The 15.6in panel isn’t a touchscreen, and it doesn’t mess about with ridiculous resolutions – this is a 1080p panel with a matte finish that won’t be hampered by bright lights.

That bodes well for gaming. There’s no need for the GPU to struggle as it pushes more pixels to a needlessly high resolution; 1080p is amply sharp enough for a 15.6in screen. The resolution matches both rivals – I’m pleased to see the trend for 4K laptop panels is drifting away.

The Fangbook’s brightness level is immediately disarming. Its 315-nit backlight is stronger than both rivals, and it means that there’s enough brightness to make even the dingiest games look punchy.

The black level of 0.32 nits is good, too – the same as the Alienware and barely different from the MSI – and the contrast ratio of 984:1 is reasonable. It’s a little behind the MSI, but it’s still enough to give decent definition between shades.

That’s a good start, but the Fangbook’s colour results see it falter. Its colour temperature of 7,142K makes it cooler than the MSI, and its Delta E of 3.59 is behind both competitors. Its sRGB coverage level of 85.4% falls between other machines, and its uniformity was consistently good – so there won’t be any noticeable variation in different areas of the screen.
Cyberpower Fangbook
Those figures aren’t enough to make games seem off-colour, but it does mean that the Fangbook’s panel can’t quite match the MSI .While the CyberPower machine is brighter, the MSI has better contrast, colour accuracy and temperature.

The screen can hold its own against most gaming notebooks, though, but the audio kit is more disappointing – despite the small subwoofer and quartet of speakers included on the inside. That subwoofer, for instance, doesn’t result in good clarity at the low end: there’s barely any bass present no matter the content being played or its volume.

[Stored data]
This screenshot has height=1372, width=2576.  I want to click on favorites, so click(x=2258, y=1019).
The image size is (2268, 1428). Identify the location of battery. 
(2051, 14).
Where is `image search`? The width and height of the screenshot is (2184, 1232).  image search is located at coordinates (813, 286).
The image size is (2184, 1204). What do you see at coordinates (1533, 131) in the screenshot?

### Problems and tasks
• A. What is the Fangbook's backlight brightness, according to the laptop review?
• B. Pick up the laptop review after its last sentence and keep writing.
The stored data is material kept apart from the laptop review.

### Responses by task
• A. 315 nits

• B.
That leaves aural responsibility to the mid-range and high-end, but neither department proved capable. The high-end is tinny, weak and lacks clarity, and the mid-range is only mediocre. Both of those areas suffer from a severe lack of depth, which means that music and games sound narrow and underwhelming – there’s no detail to be found here, with sounds difficult to discern when they’re squashed together. The speakers handle quieter moments with aplomb, however, but that’s no good for gamers – I’d immediately reach for a pair of headphones.

Related: 2015’s Best Headphones

CyberPower Fangbook SX6-300 – Keyboard and Trackpad

There’s an awful lot to like about the Fangbook’s keyboard. The buttons are large, Scrabble-tile units with LEDs that glow through clear plastic beneath black surfaces. The typing action is excellent: the buttons press down with speed and consistency, and the action isn’t too harsh – there’s a softness that makes the keys suitable for high-octane gaming and more sedate typing.

It’s no surprise that the Fangbook has good typing quality. No logos indicate this, but the keyboard comes from peripheral specialist SteelSeries. That means the Fangbook matches the MSI GS60, key for key. It also provides keen competition for the Alienware, which has a traditional keyboard with a clickier, more rigid action.
Cyperpower Fangbook
An app is included to alter the keyboard’s backlight. As usual, there are options to alter the colour and to change the pattern used: the Fangbook’s keyboard can glow, pulse or change colours with a wave. Thankfully, it’s also possible to turn the colours off.

I’ve have only a few layout quibbles: the single-height return key is awkward, the Windows key is on the right-hand side, and the cursor keys aren’t set apart from the rest of buttons. Time, though, will see users get accustomed to those changes.

The trackpad is a mixed bag. The surface is large, smooth and responsive, and the two physical buttons are good – fast and light. Gesture support is lacking, though, which will irritate those who are used to a MacBook or most other Windows machines.